We want more congestion, not less

President-elect Obama has set forth an ambitious agenda to reshape our transportation priorities. The AP article provides some of the details. The story lays out Obama's reasoning that if we solve congestion we will put people to work. I have my doubts that this is what the President-elect said, but if he did he's got it backwards.

There are a few important points about congestion. First, it is a result of people driving around to go places. This means that when there is a lot of economic activity there is an increase in congestion. We should hope for a lot of congestion as that will signal that the economy is growing again. A second point is that we can build all the roads and light rail lines we want, but until drivers start paying the marginal costs of travel through user fees of some sort we won't see a meaningful drop in driving compared to transit. Since most of transportation money is spent on roads, that's what we are mostly prepared to build on short notice through an economic stimulus package.

On a related note, a bailout of the auto companies will further assert the primacy of autos for personal transportation for the foreseeable future. This outcome is at odds with Obama's stated goals of improving transportation choices and transit use, and may have lousy consequences for responsible urban growth.
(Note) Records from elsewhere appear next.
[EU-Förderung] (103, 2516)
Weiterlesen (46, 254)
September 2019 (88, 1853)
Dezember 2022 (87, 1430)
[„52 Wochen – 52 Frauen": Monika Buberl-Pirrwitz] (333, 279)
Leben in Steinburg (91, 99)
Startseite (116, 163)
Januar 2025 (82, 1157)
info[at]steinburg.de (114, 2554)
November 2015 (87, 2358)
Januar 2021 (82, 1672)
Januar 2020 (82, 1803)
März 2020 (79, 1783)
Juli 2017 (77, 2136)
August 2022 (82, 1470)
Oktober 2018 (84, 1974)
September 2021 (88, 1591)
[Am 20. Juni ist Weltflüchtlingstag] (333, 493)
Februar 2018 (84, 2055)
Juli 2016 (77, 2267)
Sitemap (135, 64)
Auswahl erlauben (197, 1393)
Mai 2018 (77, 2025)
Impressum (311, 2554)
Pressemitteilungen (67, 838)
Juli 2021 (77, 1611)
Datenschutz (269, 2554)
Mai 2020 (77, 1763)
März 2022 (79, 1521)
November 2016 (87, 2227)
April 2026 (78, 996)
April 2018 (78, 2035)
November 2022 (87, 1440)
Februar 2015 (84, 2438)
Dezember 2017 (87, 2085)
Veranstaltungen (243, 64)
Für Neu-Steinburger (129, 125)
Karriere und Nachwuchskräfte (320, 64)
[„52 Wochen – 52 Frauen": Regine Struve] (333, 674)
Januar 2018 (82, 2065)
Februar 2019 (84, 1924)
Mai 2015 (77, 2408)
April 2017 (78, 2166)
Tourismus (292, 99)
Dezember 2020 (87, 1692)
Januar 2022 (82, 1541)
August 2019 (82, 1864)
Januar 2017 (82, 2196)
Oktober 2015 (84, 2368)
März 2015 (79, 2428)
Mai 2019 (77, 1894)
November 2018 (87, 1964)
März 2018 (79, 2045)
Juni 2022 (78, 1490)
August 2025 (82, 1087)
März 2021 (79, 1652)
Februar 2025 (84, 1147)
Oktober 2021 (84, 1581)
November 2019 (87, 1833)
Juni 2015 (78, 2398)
Auto use is already heavily subsidized through parking regulations and other financing tools such as sales taxes for transportation investment. Many people used mortgage products to buy cars over the past decade, representing a subsidy for the purchase of autos. Now we will subsidize the production of cars. This collection of policies favor autos as our primary mode of personal transportation, and in turn we will plan for more cars. As such, we should hope we end up with congested roads filled with all those cars we're supposed to buy.